Description
Code Sample, a copy-pastable example if possible
from decimal import *
import pandas as pd
df = pd.DataFrame(
{'name': ['foo', 'bar', 'foo', 'bar'],
'title': ['boo', 'far', 'boo', 'far'],
'id': [123, 456, 123, 456],
'int_column': [1, 2, 3, 4],
'dec_column1': [Decimal('0.50'), Decimal('0.15'), Decimal('0.25'), Decimal('0.40')],
'dec_column2': [Decimal('0.20'), Decimal('0.30'), Decimal('0.55'), Decimal('0.60')]
},
columns=['name','title','id','int_column','dec_column1','dec_column2']
)
df.groupby(['name', 'title', 'id'], as_index=False).sum()
Expected Output
i have dataframe that looks something like this...
| name | title | id | int_column | dec_column1 | dec_column2 |
...that has multiple rows with the same name, title, and id, but different values for the 3 number columns (int_column, dec_column1, dec_column2).

Directives:
(1) In the pandas groupby text:
(a) Which columns are passed to groupby?
(b) What is the first value listed for dec_column2?
(c) Which three columns does the text call the number columns?
(2) In the pandas groupby text, repeat the passage from "df.groupby(['name', 'title', 'id'], as_index=False).sum()" to "(int_column, dec_column1, dec_column2).", substituting "label" for each "title".

Supplied entries:
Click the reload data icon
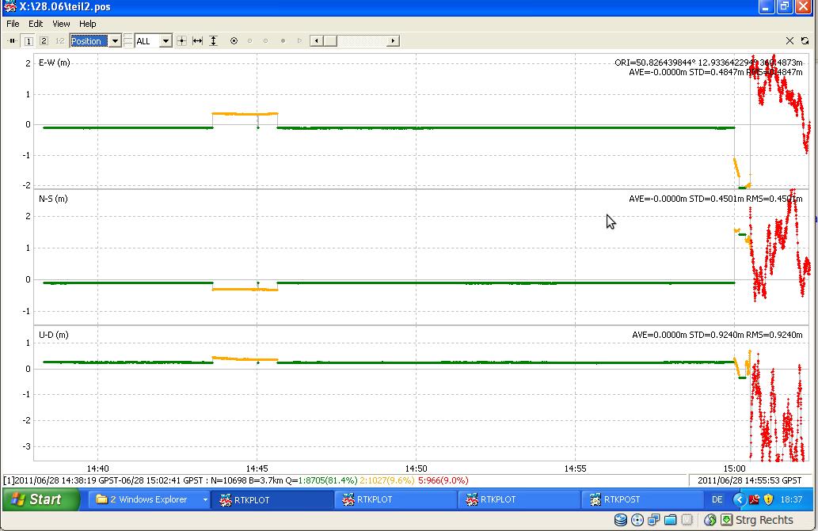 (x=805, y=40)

---

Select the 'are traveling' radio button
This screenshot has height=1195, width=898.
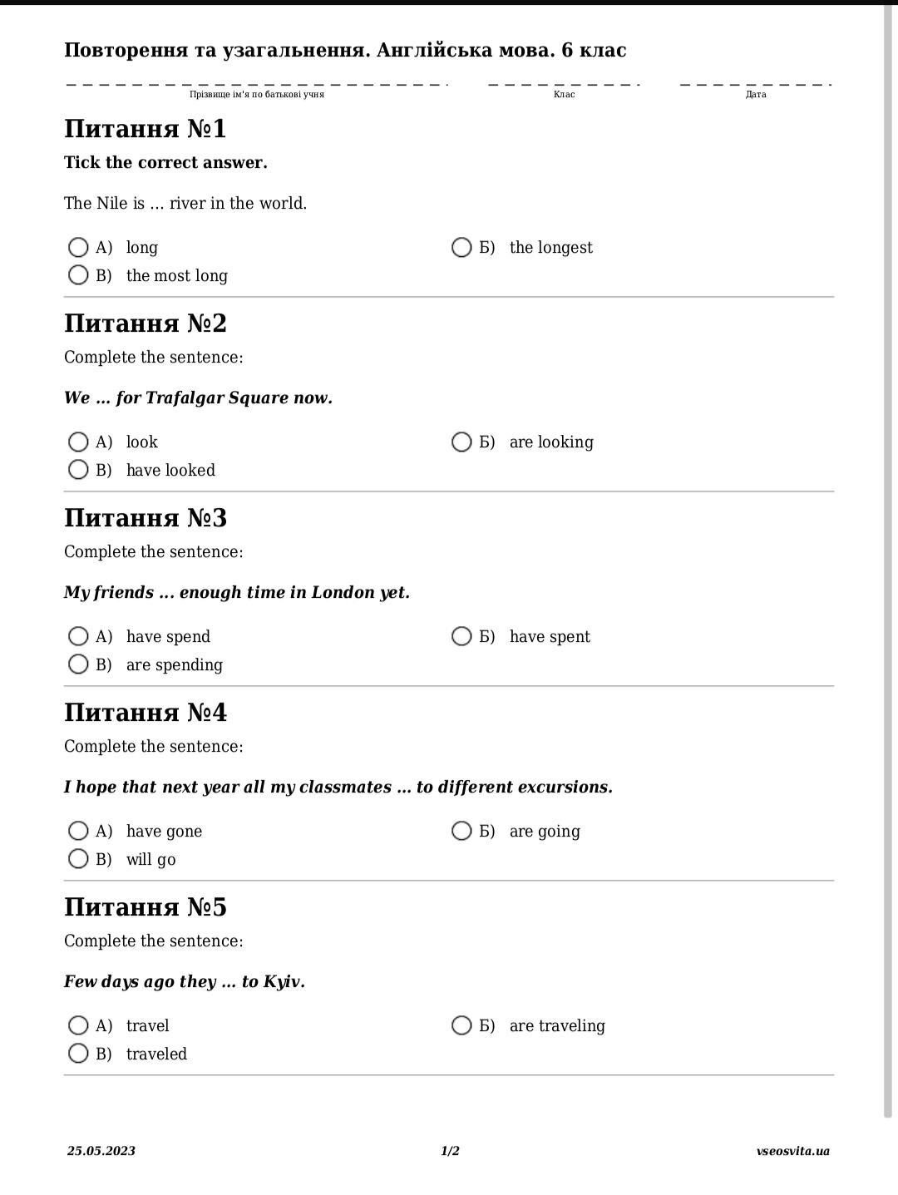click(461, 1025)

...

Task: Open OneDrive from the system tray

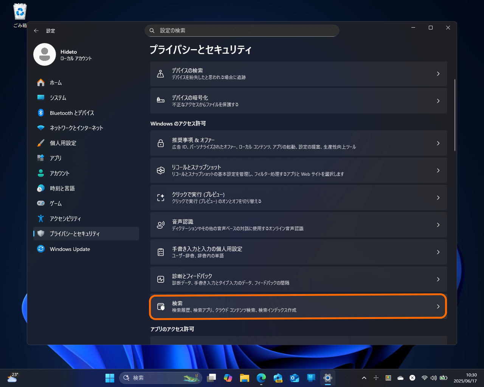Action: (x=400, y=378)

Completed exercise:
(1)
(a) name, title, and id
(b) Decimal('0.20')
(c) int_column, dec_column1, and dec_column2

(2)
df.groupby(['name', 'label', 'id'], as_index=False).sum()
Expected Output
i have dataframe that looks something like this...
| name | label | id | int_column | dec_column1 | dec_column2 |
...that has multiple rows with the same name, label, and id, but different values for the 3 number columns (int_column, dec_column1, dec_column2).